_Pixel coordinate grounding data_

--

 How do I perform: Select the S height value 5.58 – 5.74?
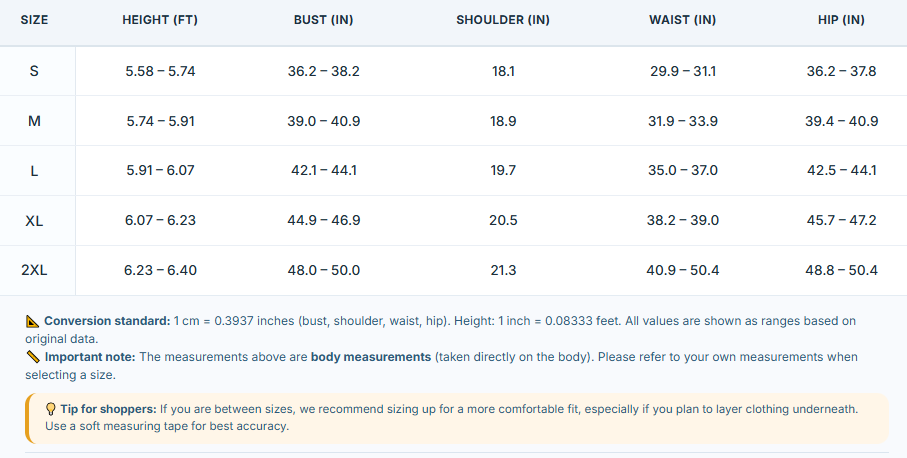tap(160, 72)
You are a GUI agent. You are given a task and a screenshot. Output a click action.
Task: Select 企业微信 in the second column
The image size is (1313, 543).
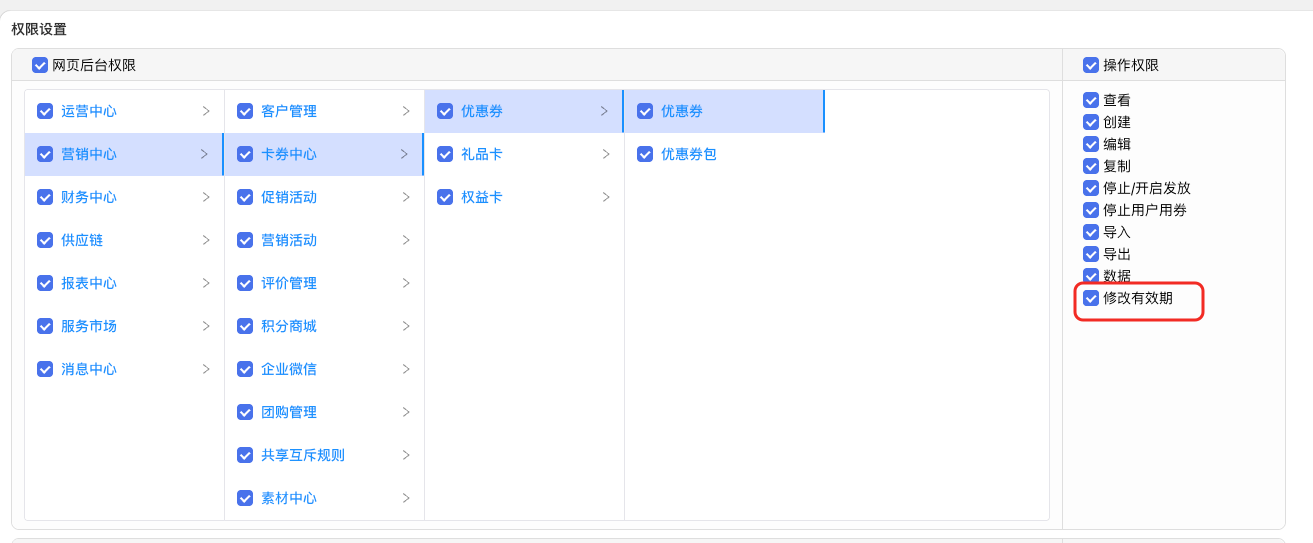[x=289, y=369]
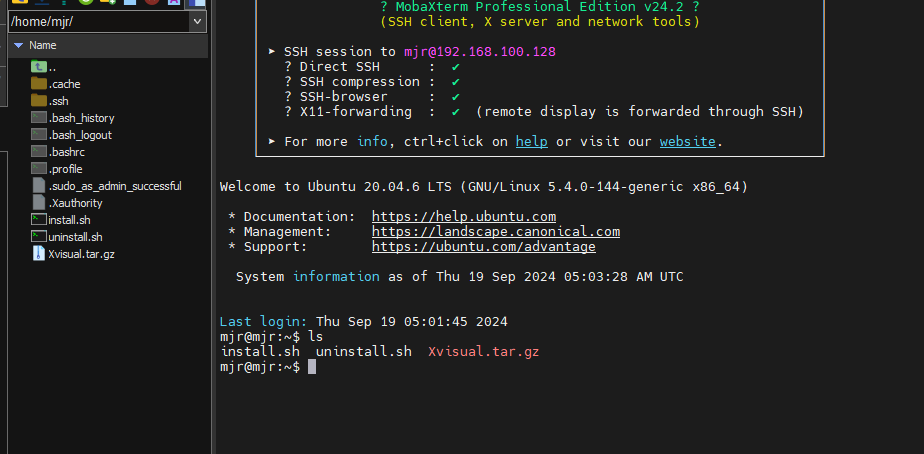Open the remote path dropdown arrow

[199, 22]
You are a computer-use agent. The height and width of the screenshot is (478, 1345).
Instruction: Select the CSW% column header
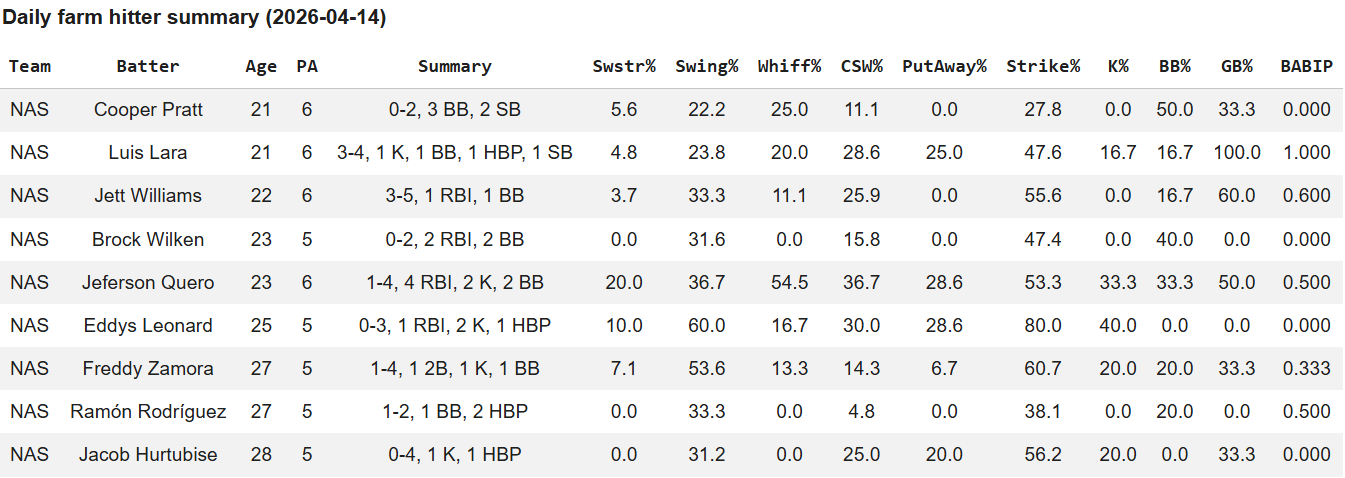(862, 67)
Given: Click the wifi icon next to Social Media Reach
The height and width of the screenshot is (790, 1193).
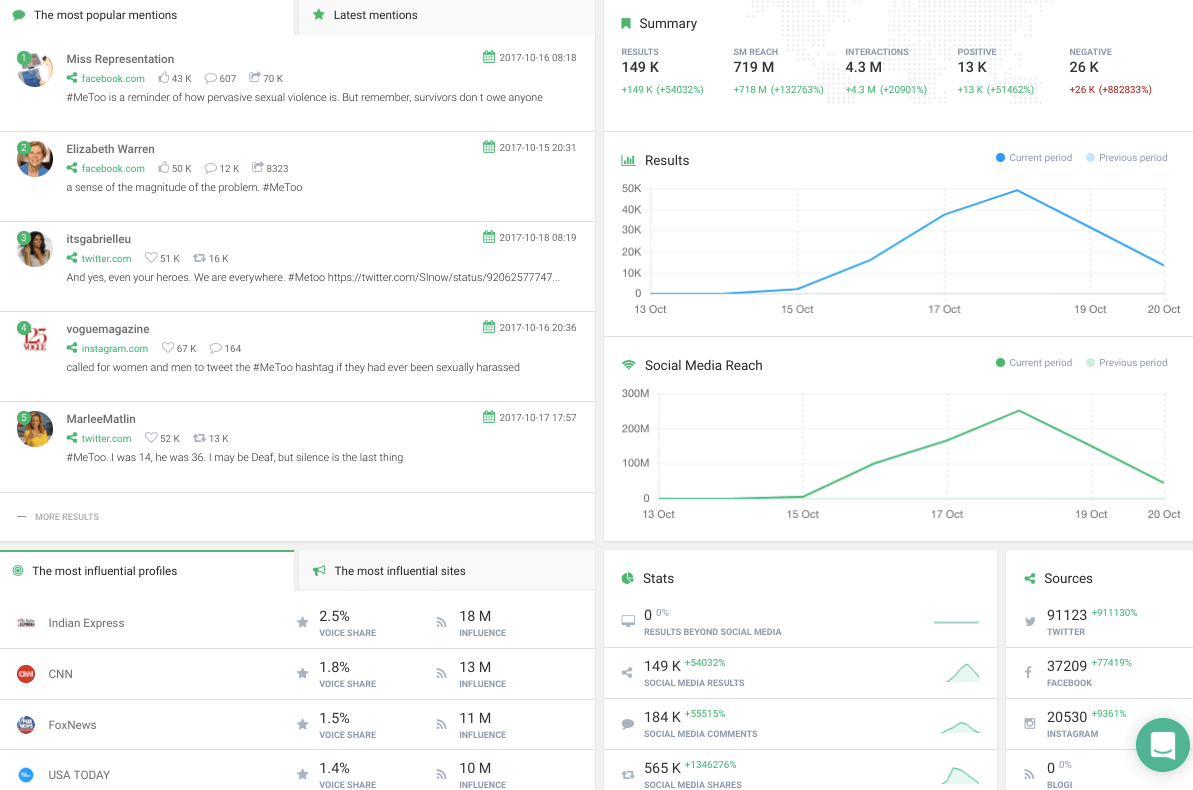Looking at the screenshot, I should [628, 365].
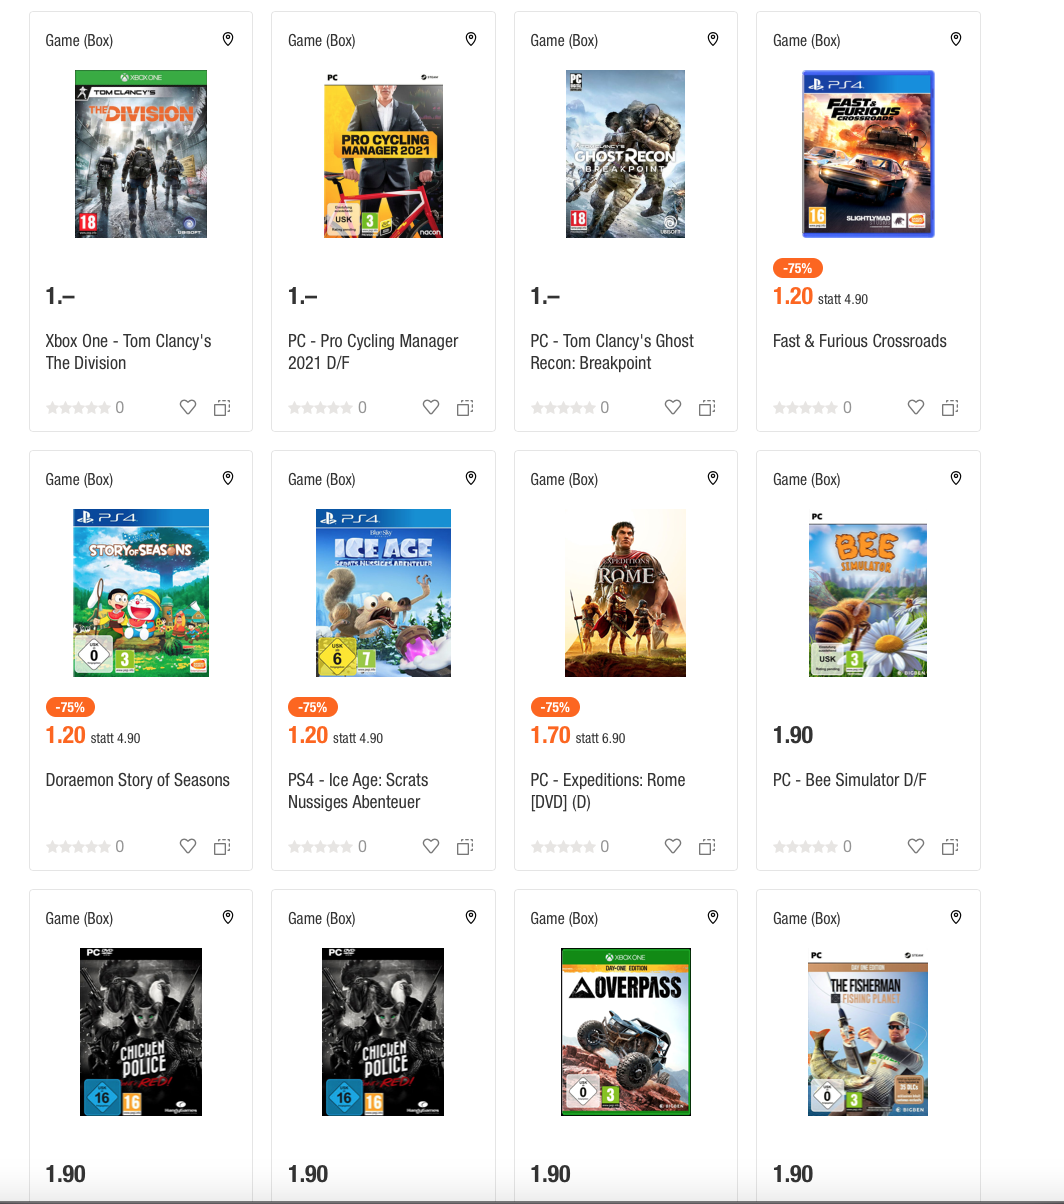Click the Fast & Furious Crossroads product name
Image resolution: width=1064 pixels, height=1204 pixels.
(x=859, y=341)
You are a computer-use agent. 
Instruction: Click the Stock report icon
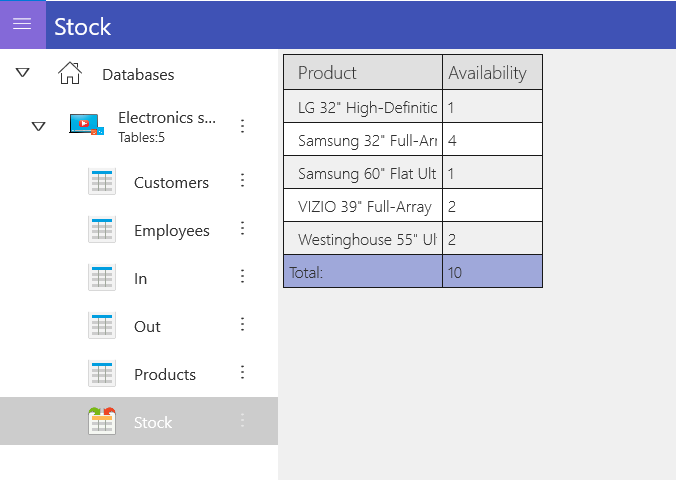coord(102,420)
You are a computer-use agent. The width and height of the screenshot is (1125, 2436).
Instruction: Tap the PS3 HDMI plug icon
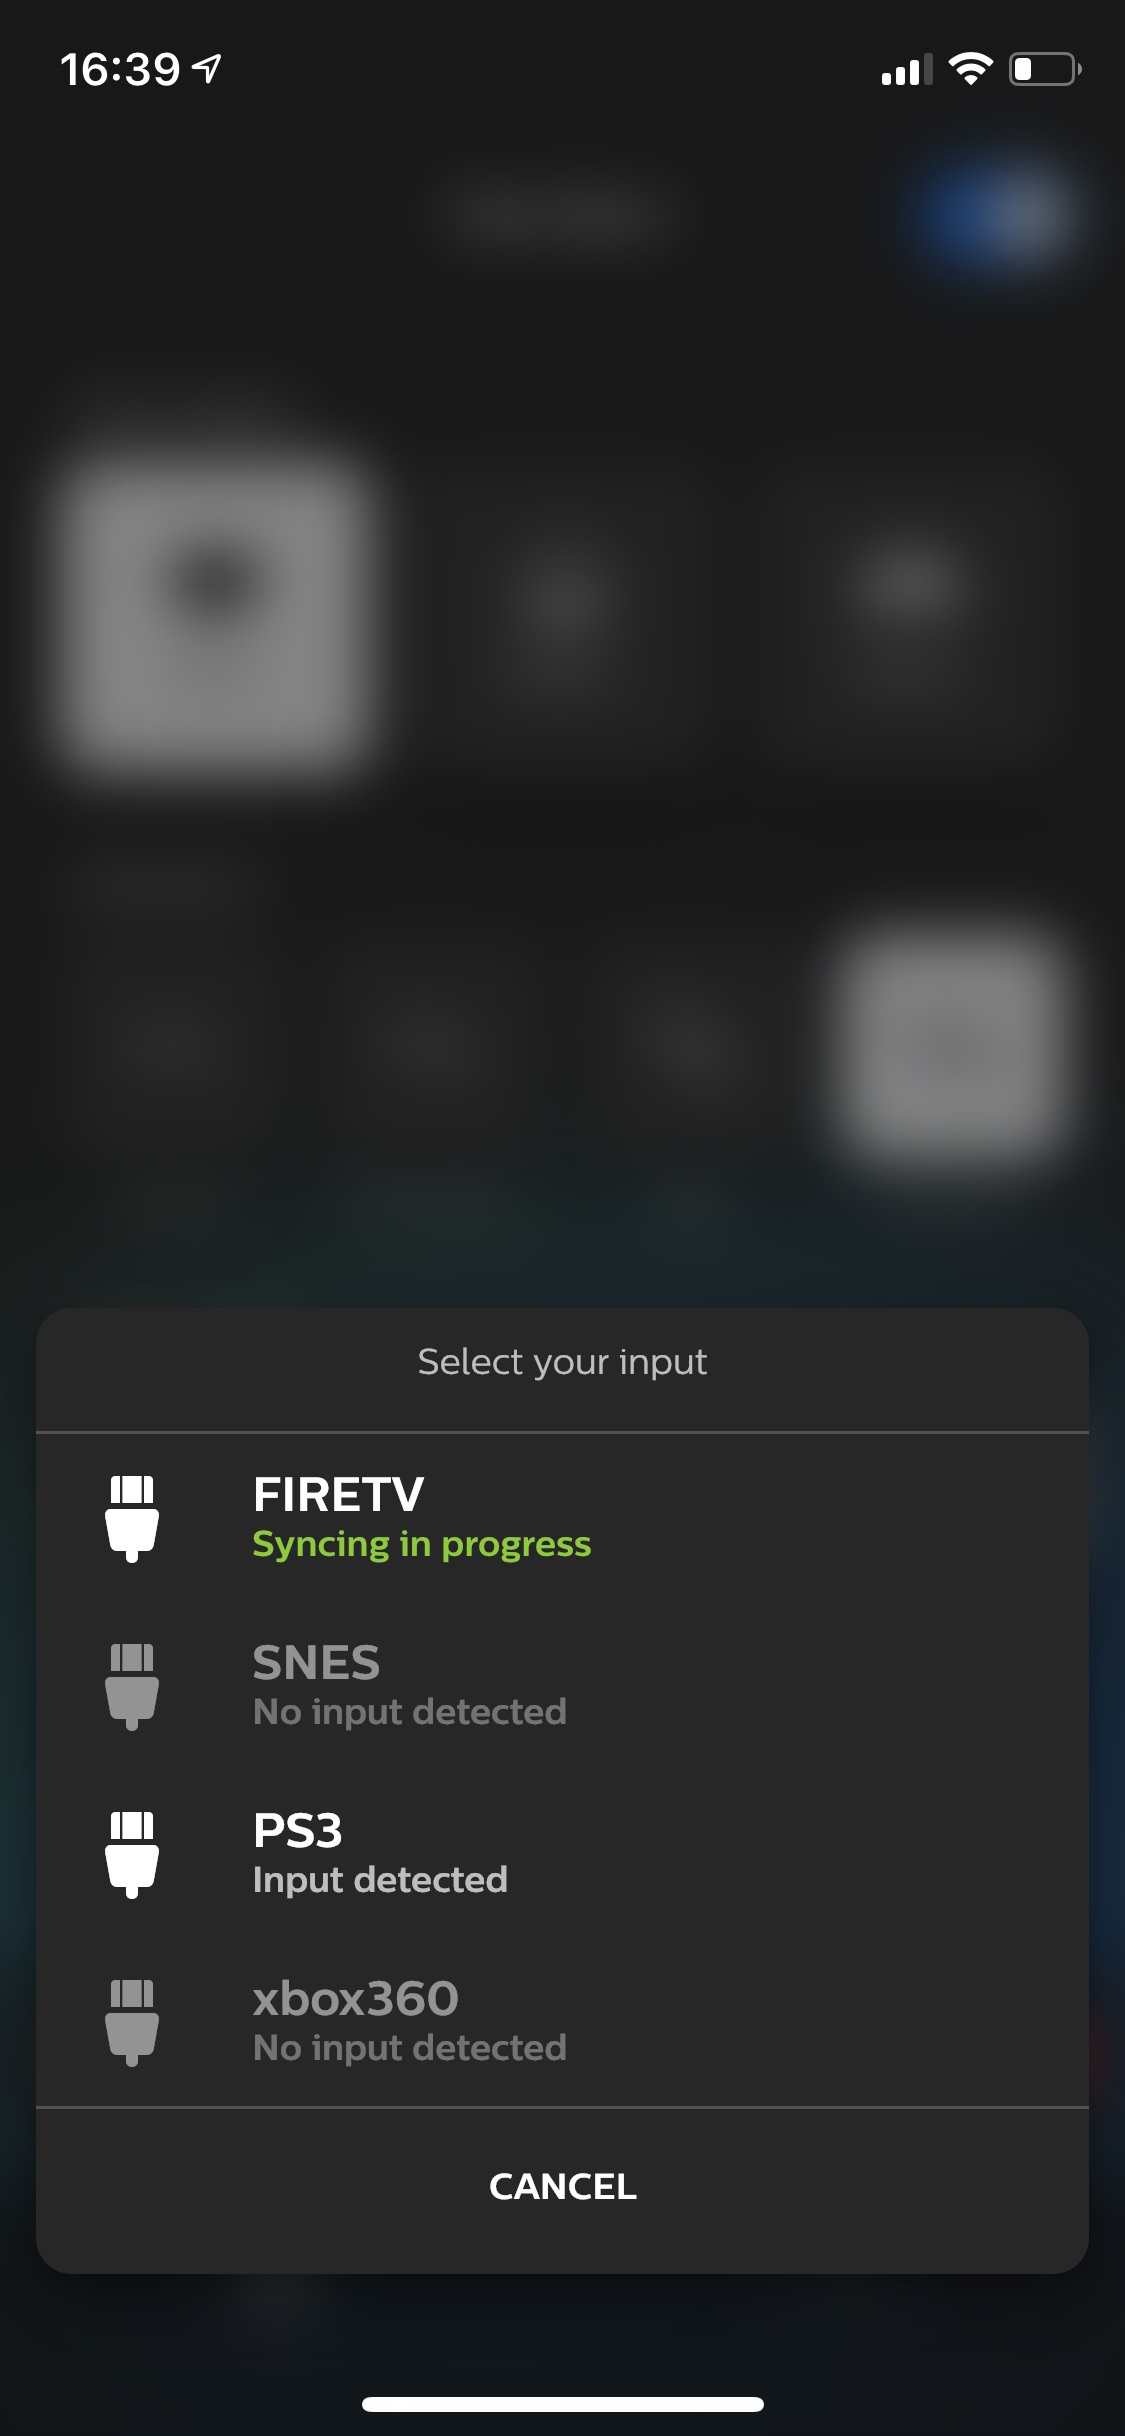[132, 1854]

--

_WHAT THIS TASK INVOLVES_
In the records above, the lines containing the string "computer" should be counted; give only the total.

_RESPONSE FOR THIS EXERCISE_
3